#### [Studientext]
Im Mittelpunkt steht heute die Kreislaufwirtschaft. Es geht darum, die uns zur Verfügung stehenden Ressourcen besser zu nutzen und Abfälle zu minimieren. Wir haben uns hier stark engagiert, um diesen Wandel voranzutreiben. Unser Ziel ist es, bis 2030 zu 100 Prozent zirkulär zu produzieren. In den kommenden Jahren werden verschiedene gesetzliche Regelungen auf die Branche zukommen, und wir glauben, dass klare Vorgaben den Fortschritt fördern. Obwohl Nikin als kleine Marke derzeit von vielen gesetzlichen Regelungen nicht direkt betroffen ist, bereiten wir uns proaktiv auf zukünftige gesetzliche Anforderungen vor.

 

Kannst du uns Einblicke in einige deiner spannendsten Projekte geben?

Wir haben Verschiedenes in der Pipeline, das sich mit Recycling und Kreislaufwirtschaft befasst. Ein Beispiel ist die die Teilnahme am Projekt TexCircle der Hochschule Luzern, wo wir das Recycling von Garnen vorantreiben, und daraus neue Produkte entwickeln. Mit Ochsner Shoes arbeiten wir derzeit an der Entwicklung von zirkulären Schuhen. Für uns ist es wichtig, dass gerade grosse Unternehmen wie Ochsner Sport nachhaltige Entwicklungen mittragen.

Spannend ist auch das Projekt mit OceanSafe zur Entwicklung eines Cradle to Cradle Gold zertifizierten T-Shirts, das vollständig kompostierbar und immer wieder rezyklierbar ist. Am Ende seines Lebenszyklus kann es vollständig biologisch abgebaut oder in den Produktionskreislauf zurückgeführt werden. Circular Design ist für uns der Schlüssel: Produkte von Anfang an so zu gestalten, dass sie am Ende ihres Lebenszyklus wiederverwendet oder recycelt werden können.

#### [Erfasste Daten]
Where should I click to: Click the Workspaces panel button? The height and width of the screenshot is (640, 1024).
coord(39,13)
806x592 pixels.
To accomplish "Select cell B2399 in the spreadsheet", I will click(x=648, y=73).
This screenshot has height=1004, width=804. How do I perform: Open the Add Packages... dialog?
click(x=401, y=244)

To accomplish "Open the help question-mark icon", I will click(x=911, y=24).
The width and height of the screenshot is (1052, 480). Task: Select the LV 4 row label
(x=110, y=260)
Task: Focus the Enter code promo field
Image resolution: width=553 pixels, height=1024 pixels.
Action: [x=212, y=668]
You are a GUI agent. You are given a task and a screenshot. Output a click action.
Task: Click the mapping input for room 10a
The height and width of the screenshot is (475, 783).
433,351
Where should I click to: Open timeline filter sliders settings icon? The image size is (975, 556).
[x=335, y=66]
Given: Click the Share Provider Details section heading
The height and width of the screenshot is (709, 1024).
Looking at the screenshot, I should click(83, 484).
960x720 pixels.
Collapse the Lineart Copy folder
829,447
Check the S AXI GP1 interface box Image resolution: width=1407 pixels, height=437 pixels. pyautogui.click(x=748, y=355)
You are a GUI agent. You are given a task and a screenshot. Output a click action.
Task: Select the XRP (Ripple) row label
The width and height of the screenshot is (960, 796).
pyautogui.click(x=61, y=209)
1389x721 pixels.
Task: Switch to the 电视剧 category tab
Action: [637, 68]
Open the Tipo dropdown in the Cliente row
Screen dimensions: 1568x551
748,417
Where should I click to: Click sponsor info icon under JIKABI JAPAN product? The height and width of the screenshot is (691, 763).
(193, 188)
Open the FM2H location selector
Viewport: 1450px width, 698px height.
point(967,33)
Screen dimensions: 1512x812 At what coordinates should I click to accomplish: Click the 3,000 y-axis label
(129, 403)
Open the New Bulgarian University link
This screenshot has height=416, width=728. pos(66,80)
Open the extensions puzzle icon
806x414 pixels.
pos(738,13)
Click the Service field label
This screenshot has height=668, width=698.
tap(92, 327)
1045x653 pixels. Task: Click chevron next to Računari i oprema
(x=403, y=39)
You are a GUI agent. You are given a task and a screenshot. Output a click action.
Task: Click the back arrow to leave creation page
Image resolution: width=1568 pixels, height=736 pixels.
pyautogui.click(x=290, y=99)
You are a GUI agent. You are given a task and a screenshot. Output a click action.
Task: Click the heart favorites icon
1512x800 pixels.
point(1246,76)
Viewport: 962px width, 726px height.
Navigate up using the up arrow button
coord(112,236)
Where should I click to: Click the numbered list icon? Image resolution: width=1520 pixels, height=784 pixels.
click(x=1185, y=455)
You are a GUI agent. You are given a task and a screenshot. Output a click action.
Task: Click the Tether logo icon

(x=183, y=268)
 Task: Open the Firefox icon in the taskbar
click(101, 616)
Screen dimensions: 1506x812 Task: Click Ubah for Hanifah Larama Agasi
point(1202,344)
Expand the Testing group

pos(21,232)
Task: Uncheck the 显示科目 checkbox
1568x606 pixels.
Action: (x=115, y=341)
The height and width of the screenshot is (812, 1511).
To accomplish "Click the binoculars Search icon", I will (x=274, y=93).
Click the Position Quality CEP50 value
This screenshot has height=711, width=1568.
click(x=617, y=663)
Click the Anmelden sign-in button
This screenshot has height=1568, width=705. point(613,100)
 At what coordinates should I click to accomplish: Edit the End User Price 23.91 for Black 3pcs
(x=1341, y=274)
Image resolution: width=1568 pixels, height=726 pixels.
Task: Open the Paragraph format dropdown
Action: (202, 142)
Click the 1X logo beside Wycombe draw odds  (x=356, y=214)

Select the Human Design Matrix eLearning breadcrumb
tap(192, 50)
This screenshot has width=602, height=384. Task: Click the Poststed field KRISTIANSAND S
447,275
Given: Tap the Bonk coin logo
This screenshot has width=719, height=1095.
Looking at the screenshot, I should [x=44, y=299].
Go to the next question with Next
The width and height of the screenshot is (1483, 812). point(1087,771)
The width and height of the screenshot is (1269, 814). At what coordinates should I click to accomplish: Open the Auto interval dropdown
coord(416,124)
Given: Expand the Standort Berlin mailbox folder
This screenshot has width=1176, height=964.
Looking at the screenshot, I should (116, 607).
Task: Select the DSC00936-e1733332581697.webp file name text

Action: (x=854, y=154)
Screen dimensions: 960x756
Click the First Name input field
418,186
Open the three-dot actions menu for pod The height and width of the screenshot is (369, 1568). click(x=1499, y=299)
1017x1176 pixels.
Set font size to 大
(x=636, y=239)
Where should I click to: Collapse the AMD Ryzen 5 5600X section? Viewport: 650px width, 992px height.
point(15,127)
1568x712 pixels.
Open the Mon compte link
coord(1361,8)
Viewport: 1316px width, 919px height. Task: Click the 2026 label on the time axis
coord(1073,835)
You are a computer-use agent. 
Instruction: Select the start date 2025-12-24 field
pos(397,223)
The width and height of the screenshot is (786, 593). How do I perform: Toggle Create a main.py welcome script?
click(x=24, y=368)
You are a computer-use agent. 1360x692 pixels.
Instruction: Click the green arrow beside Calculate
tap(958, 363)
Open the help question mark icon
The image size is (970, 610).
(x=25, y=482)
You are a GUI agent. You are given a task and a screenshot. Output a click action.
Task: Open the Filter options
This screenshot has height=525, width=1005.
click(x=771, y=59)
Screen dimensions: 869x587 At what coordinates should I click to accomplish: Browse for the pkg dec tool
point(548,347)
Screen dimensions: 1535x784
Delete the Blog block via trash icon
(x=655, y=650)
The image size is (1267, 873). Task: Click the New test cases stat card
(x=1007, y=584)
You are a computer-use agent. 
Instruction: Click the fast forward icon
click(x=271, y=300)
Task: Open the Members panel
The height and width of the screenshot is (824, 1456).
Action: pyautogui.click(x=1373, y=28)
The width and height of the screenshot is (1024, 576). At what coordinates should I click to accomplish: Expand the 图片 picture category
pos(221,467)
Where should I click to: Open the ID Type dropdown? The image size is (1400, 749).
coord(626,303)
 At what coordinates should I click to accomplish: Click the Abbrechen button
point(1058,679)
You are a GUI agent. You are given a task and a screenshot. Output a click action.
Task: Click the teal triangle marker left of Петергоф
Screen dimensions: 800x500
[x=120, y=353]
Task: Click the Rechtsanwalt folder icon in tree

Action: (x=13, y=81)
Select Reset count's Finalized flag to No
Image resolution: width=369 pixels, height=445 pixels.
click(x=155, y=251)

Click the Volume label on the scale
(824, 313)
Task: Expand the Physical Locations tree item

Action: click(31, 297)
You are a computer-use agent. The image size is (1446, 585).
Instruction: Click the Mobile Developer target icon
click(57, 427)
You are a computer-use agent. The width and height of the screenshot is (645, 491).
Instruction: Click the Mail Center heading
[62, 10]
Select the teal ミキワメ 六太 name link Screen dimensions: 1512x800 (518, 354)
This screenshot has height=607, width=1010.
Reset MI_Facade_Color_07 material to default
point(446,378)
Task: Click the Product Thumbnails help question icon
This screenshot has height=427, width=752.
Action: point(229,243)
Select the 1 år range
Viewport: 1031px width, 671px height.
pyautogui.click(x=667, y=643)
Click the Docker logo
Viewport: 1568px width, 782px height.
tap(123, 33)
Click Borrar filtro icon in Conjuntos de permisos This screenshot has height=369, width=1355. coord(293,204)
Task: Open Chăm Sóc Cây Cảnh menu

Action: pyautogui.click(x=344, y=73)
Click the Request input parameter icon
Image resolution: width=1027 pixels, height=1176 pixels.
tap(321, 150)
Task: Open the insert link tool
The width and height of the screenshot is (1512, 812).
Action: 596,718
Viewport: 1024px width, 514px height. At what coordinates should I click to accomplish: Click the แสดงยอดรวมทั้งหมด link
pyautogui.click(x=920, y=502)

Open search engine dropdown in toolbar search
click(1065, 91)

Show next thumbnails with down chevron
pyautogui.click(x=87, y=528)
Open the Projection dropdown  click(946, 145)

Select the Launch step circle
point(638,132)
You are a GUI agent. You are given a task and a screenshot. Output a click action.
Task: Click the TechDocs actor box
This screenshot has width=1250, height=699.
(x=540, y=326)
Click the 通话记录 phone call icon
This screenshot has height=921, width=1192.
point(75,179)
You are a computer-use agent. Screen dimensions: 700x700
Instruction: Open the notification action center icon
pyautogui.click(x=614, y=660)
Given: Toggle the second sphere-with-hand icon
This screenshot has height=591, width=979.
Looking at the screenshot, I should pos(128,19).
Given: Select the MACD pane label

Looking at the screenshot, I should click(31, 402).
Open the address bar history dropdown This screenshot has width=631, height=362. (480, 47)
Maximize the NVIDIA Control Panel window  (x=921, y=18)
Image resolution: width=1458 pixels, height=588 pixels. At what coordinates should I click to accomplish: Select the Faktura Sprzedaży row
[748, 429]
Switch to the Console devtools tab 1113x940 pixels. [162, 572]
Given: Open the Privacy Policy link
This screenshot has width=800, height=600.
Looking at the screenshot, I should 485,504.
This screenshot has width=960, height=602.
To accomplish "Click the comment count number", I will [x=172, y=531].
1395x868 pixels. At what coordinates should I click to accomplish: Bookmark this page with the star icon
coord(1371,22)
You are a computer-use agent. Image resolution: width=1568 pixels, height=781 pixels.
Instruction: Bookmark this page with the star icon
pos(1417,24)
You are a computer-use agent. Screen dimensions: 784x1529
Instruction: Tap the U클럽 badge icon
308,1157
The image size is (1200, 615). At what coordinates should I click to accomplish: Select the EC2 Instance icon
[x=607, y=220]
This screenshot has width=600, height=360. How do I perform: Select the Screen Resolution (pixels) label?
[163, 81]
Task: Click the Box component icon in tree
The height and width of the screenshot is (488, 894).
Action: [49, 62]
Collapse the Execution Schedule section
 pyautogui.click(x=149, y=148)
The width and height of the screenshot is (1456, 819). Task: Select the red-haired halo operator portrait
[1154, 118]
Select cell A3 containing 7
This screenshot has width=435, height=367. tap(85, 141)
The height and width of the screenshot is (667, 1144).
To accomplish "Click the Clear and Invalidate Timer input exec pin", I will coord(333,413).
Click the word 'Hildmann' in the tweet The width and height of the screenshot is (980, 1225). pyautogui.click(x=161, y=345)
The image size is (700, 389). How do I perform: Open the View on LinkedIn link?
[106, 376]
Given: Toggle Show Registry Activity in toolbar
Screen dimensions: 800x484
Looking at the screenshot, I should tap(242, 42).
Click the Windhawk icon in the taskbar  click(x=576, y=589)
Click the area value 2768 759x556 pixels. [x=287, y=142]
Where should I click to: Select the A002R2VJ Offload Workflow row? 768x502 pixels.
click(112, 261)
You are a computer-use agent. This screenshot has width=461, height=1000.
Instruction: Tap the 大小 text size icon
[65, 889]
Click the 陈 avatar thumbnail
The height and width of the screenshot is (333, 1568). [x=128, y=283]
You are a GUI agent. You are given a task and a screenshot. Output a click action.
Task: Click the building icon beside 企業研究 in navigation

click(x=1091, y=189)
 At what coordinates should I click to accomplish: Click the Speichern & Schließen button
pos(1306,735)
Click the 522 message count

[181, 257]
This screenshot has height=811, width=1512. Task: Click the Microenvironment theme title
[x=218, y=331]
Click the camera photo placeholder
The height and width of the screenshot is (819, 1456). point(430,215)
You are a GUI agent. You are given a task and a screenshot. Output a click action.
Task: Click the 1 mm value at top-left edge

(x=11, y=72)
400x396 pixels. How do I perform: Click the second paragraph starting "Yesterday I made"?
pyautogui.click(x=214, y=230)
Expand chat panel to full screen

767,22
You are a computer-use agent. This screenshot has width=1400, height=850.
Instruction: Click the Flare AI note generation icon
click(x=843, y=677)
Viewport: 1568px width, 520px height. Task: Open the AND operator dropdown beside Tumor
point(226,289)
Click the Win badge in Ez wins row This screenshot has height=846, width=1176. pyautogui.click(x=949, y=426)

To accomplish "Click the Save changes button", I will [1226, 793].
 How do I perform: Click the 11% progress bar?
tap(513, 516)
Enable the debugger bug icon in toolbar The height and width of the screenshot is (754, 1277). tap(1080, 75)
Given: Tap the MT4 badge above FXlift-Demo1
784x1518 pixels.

#### [Auszuführende Aufgabe]
Schreiben Sie aus dem Text zur Kreislaufwirtschaft den Abschnitt wörtlich ab, der mit „Wir haben Verschiedenes“ beginnt und sich bis einschließlich „nachhaltige Entwicklungen mittragen.“ erstreckt.

#### [Ergebnis]
Wir haben Verschiedenes in der Pipeline, das sich mit Recycling und Kreislaufwirtschaft befasst. Ein Beispiel ist die die Teilnahme am Projekt TexCircle der Hochschule Luzern, wo wir das Recycling von Garnen vorantreiben, und daraus neue Produkte entwickeln. Mit Ochsner Shoes arbeiten wir derzeit an der Entwicklung von zirkulären Schuhen. Für uns ist es wichtig, dass gerade grosse Unternehmen wie Ochsner Sport nachhaltige Entwicklungen mittragen.